<font size = "6"> Fordham Sports Analytics Society Big Data Bowl 2023 - Data Preparation </font>

<font size = "4"> Prepare data sets provided in the case for our exploratory work and model building. </font>

- Authors:  Peter Majors, Chris Orlando, and Jack Townsend
- Kaggle:  https://www.kaggle.com/competitions/nfl-big-data-bowl-2023/overview (Resources)
- Our Github:  https://github.com/peterlmajors/FSAS_BigDataBowl_2023 (Up-To-Date Code)

<font size="5"> Importing And Merging Original Data</font>

In [2]:
#Import Required Packages
import pandas as pd
import numpy as np
import math

#Notebook Settings
pd.set_option('display.max_columns', 1000)
pd.set_option('display.max_rows', 1000)

In [2]:
#Importing Kaggle Data

# #Games - Basic Information On All Games
games = pd.read_csv("C:/Users/Peter/Python Scripts/Case Competitions/NFL Big Data Bowl 2023/case_data/games.csv")

# #pffScout - PFF Judgements For Each Player On Each Play
pffScout = pd.read_csv("C:/Users/Peter/Python Scripts/Case Competitions/NFL Big Data Bowl 2023/case_data/pffScoutingData.csv")

# #Players - Basics On Players
players = pd.read_csv("C:/Users/Peter/Python Scripts/Case Competitions/NFL Big Data Bowl 2023/case_data/players.csv")

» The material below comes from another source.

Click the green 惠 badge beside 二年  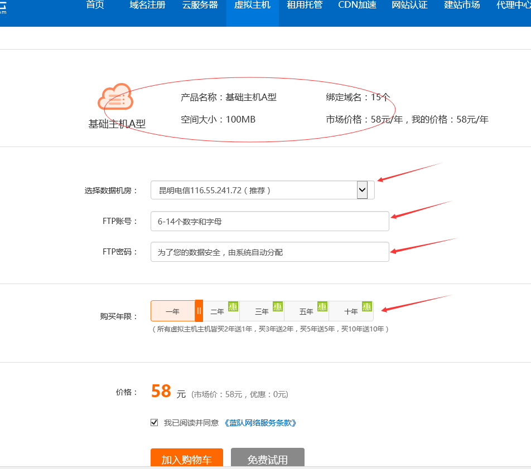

# #Plays - Everthing About Specific Plays
plays = pd.read_csv("C:/Users/Peter/Python Scripts/Case Competitions/NFL Big Data Bowl 2023/case_data/plays.csv")

# #Week - Frame-By-Frame Player Tracking
week1 = pd.read_csv("C:/Users/Peter/Python Scripts/Case Competitions/NFL Big Data Bowl 2023/case_data/week1.csv")
week2 = pd.read_csv("C:/Users/Peter/Python Scripts/Case Competitions/NFL Big Data Bowl 2023/case_data/week2.csv")
week3 = pd.read_csv("C:/Users/Peter/Python Scripts/Case Competitions/NFL Big Data Bowl 2023/case_data/week3.csv")
week4 = pd.read_csv("C:/Users/Peter/Python Scripts/Case Competitions/NFL Big Data Bowl 2023/case_data/week4.csv")
week5 = pd.read_csv("C:/Users/Peter/Python Scripts/Case Competitions/NFL Big Data Bowl 2023/case_data/week5.csv")
week6 = pd.read_csv("C:/Users/Peter/Python Scripts/Case Competitions/NFL Big Data Bowl 2023/case_data/week6.csv")
week7 = pd.read_csv("C:/Users/Peter/Python Scripts/Case Competitions/NFL Big Data Bowl 2023/case_data/week7.csv")
week8 = pd.read_csv("C:/Users/Peter/Python Scripts/Case Competitions/NFL Big Data Bowl 2023/case_data/week8.csv")

In [8]:
#Merging All Data Together (Not Needed If Importing Merged DataFrames In Next Cell)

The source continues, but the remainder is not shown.